Objective:
Swap "button" for "control" in the stretch from the line that contains "This screenshot has width=848, height=477." through the line that contains "Task: Select the 22 % electors cell", and write out only those lines again with nothing else changed. Leave the pictures out.
::::
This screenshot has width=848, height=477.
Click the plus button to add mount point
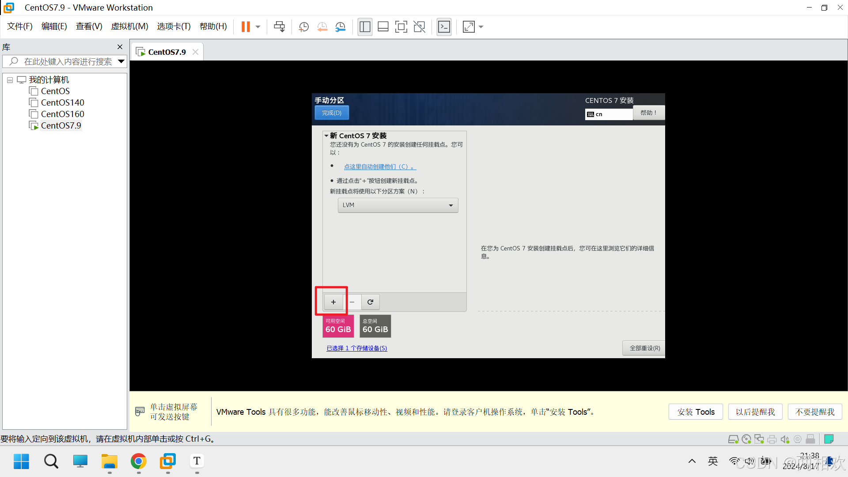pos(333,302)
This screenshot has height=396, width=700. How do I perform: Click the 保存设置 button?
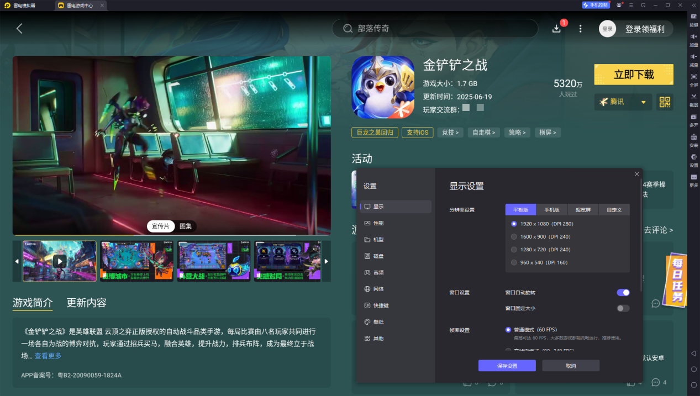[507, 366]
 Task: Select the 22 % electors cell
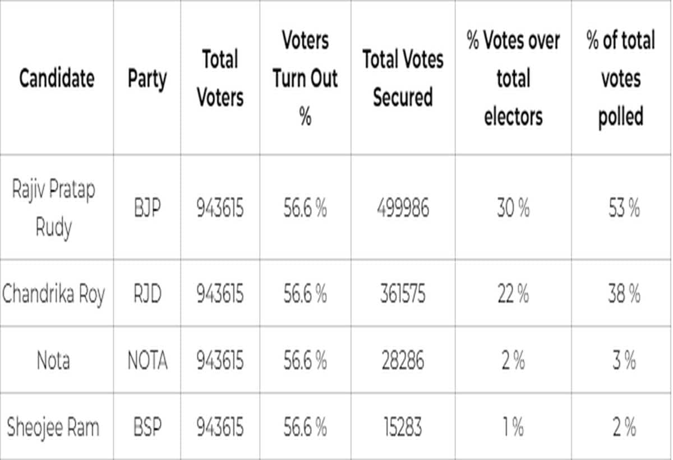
::::
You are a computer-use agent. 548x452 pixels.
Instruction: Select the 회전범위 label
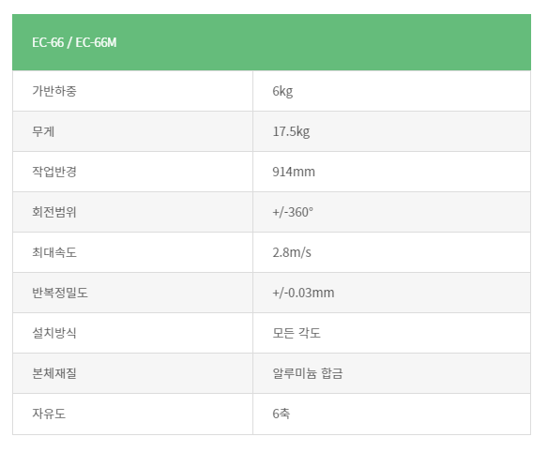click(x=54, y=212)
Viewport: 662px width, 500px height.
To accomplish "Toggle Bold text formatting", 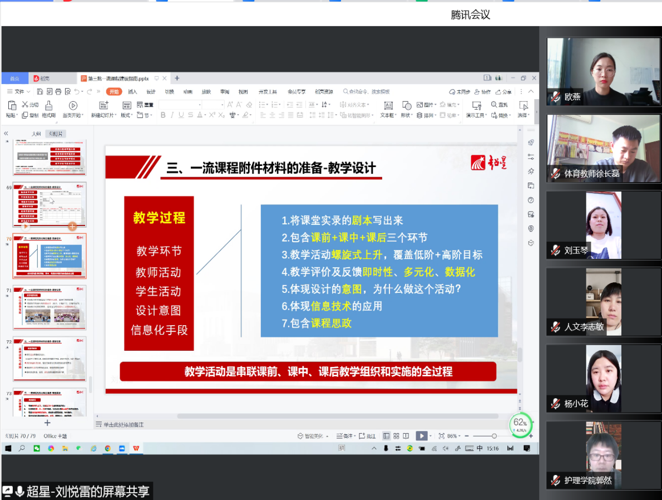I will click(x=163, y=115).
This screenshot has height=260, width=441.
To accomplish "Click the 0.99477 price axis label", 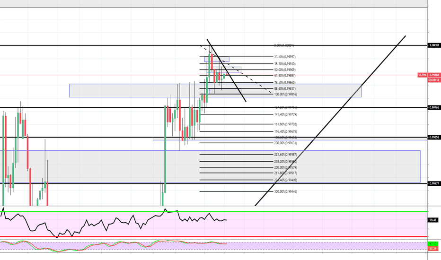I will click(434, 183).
::::
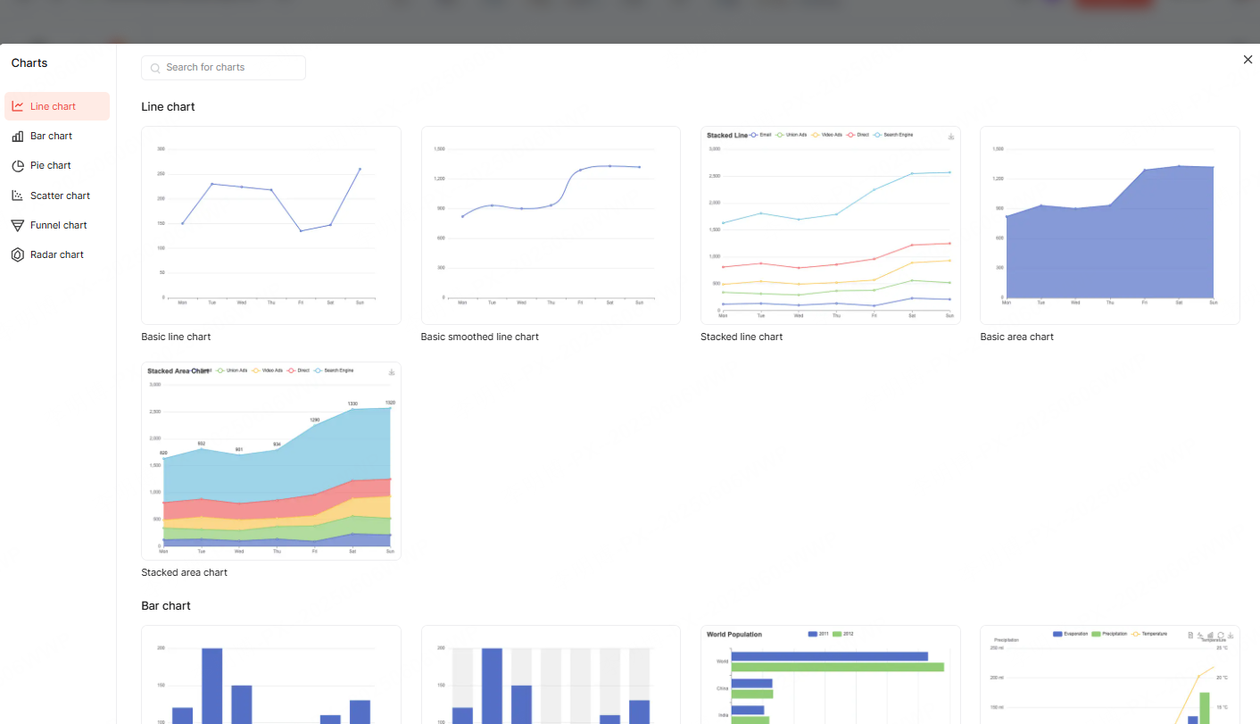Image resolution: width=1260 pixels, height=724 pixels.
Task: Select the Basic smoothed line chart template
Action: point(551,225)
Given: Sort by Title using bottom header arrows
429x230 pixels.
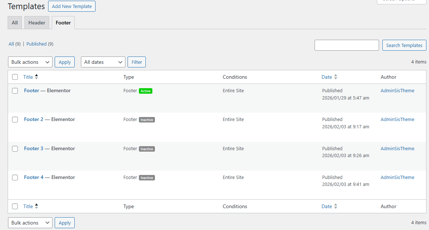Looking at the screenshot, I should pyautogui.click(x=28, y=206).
::::
Exercise result:
This screenshot has width=848, height=477.
Click the plus control to add mount point
pos(333,302)
This screenshot has height=396, width=700. How do I perform: Click the 保存设置 control?
[507, 366]
 Task: Select the 22 % electors cell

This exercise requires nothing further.